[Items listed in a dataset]
------------------------

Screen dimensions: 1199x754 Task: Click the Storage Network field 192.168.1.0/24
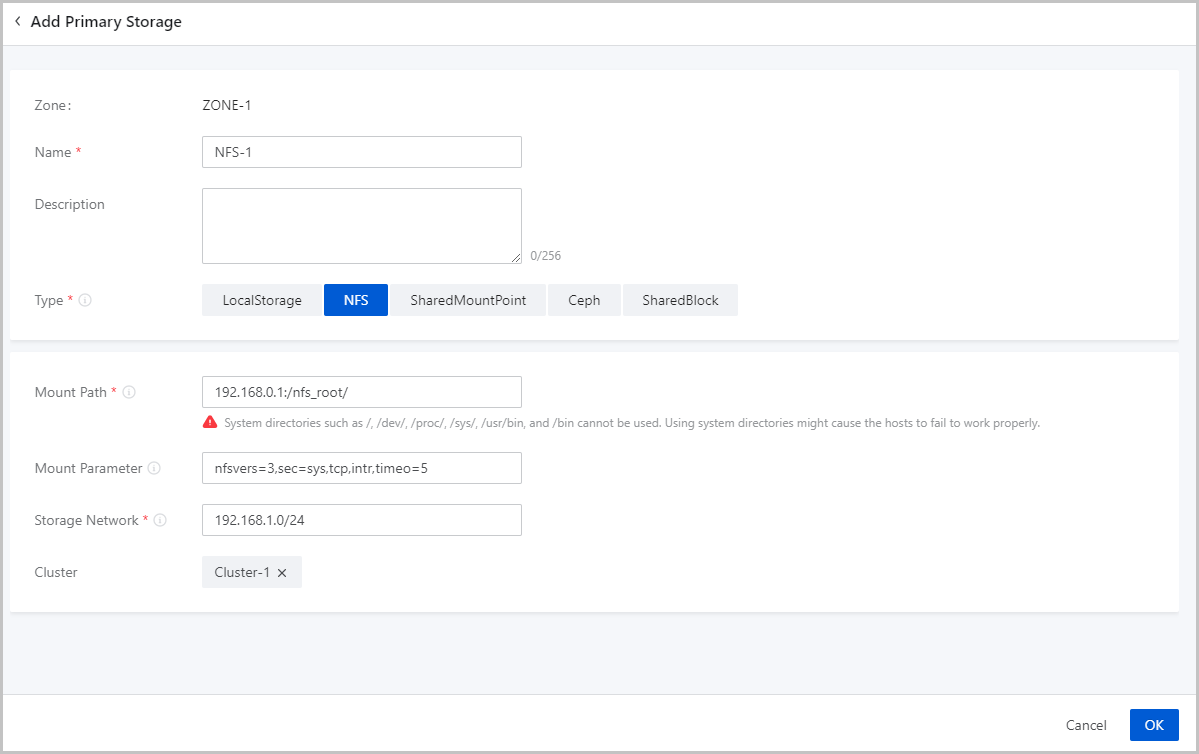pyautogui.click(x=362, y=520)
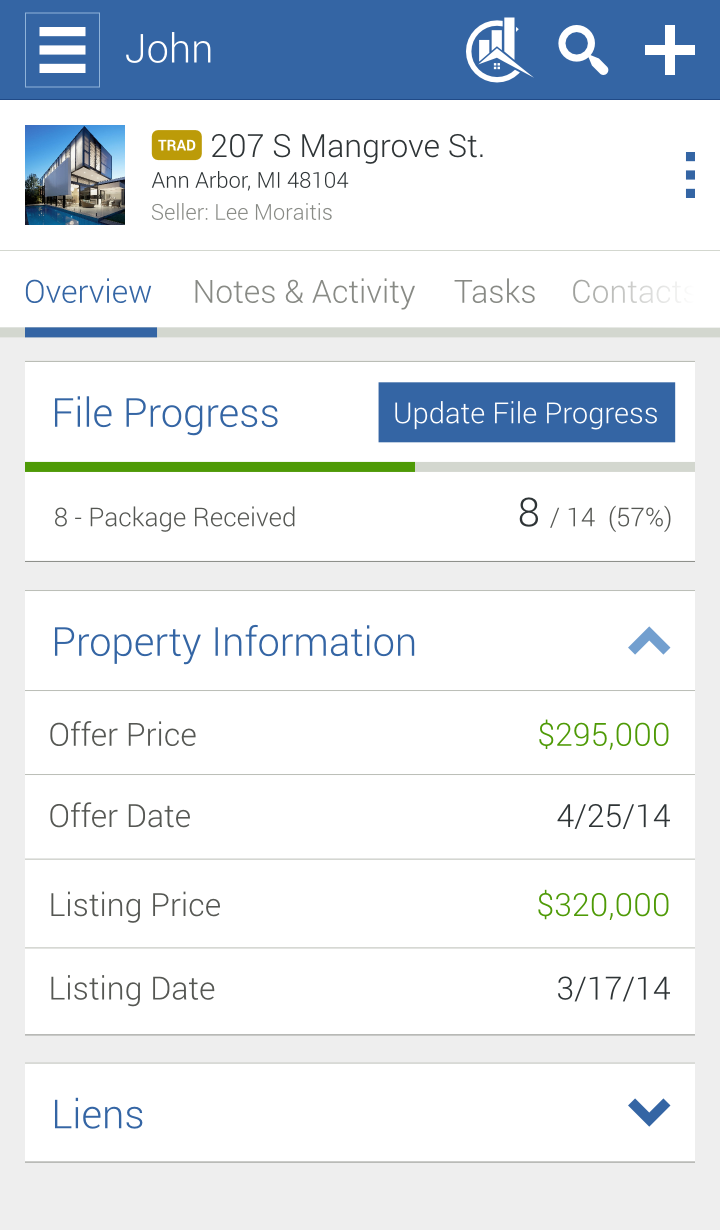This screenshot has width=720, height=1230.
Task: Select the 8 - Package Received status row
Action: tap(360, 517)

------------------------

GOAL OF THE EXERCISE ::
Drop the images; copy every entry above exactly.

RESPONSE TO THIS EXERCISE ::
Screen dimensions: 1199x754 Task: Click the Storage Network field 192.168.1.0/24
pyautogui.click(x=362, y=520)
This screenshot has width=720, height=1230.
Task: Select the 8 - Package Received status row
Action: tap(360, 517)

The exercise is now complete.